From 1844 until 1965 (when the Reynolds v. Sims US Supreme Court decision mandated all state legislators be elected from districts of roughly equal population), each county was an electoral district electing one senator. Under the 1844 Constitution the term of office was three years, which was changed to four years with the 1947 Constitution. Since 1968 the Senate has consisted of 40 senators, who are elected in a "2-4-4" cycle. Senators serve a two-year term at the beginning of each decade, with the rest of the decade divided into two four-year terms. The "2-4-4" cycle was put into place so that Senate elections can reflect the changes made to the district boundaries on the basis of the decennial United States Census. If the cycle were not put into place, then the boundaries would sometimes be four years out of date before being used for Senate elections. Rather, with the varied term, the boundaries are only two years out of date.

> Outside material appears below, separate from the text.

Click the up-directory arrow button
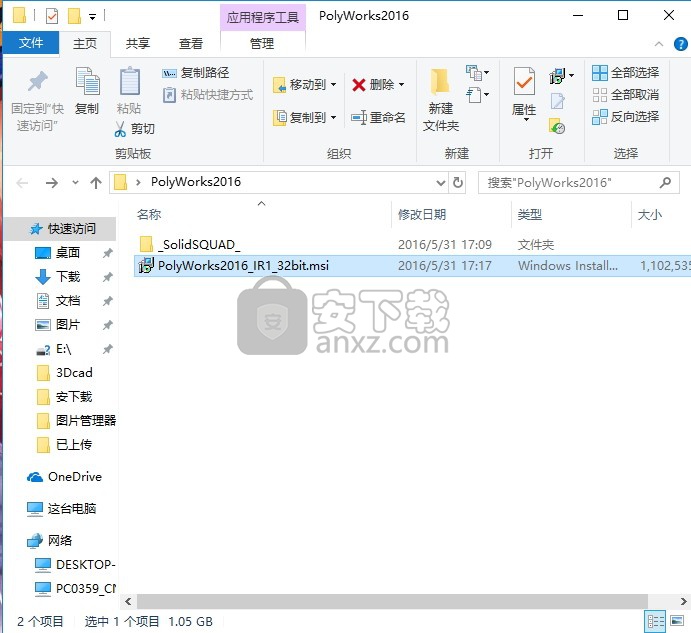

Thus elections for Senate seats take place in years ending with a "1", "3", or "7" (i.e. next elections in 2023, 2027, and 2031).

Interim appointments are made to fill vacant legislative seats by the county committee or committees of the party of the vacating person (since a constitutional amendment passed on November 8, 1988). The office is on the ballot for the next general election, even if the other Senate seats are not up for election in that year (such as in years ending with a "5" or "9", such as 2009 or 2015). The sole exception to this is if the vacancy occurred within 51 days of the election, in which case the appointment stands until the following general election.

===General Assembly===

Since the election of 1967 (1968 Session), the Assembly has consisted of 80 members. Two members are elected from each of New Jersey's 40 legislative districts for a term of two years, each representing districts with average populations of 232,225 (2020 figures), with deviation in each district not exceeding 3.21% above and below that average. To be eligible to run, a potential candidate must be at least 21 years of age, and must have lived in their district for at least one year prior to the election, and have lived in the state of New Jersey for two years. They also must be residents of their districts. Membership in the Assembly is considered a part-time job, and many members have employment in addition to their legislative work. Assembly members serve two-year terms, elected every odd-numbered year in November. Four current members of the Assembly hold other elective office, as they are grandfathered in under a New Jersey law that banned multiple office holding in 2007.

The Assembly is led by the Speaker of the Assembly, who is elected by the membership of the chamber. After the Lieutenant Governor of New Jersey and the President of the New Jersey Senate, the Speaker of the Assembly is third in the line of succession to replace the Governor of New Jersey in the event that the governor is unable to execute the duties of that office. The Speaker decides the schedule for the Assembly, which bills will be considered, appoints committee chairmen, and generally runs the Assembly's agenda. The current Speaker is Craig Coughlin (D-Woodbridge Township).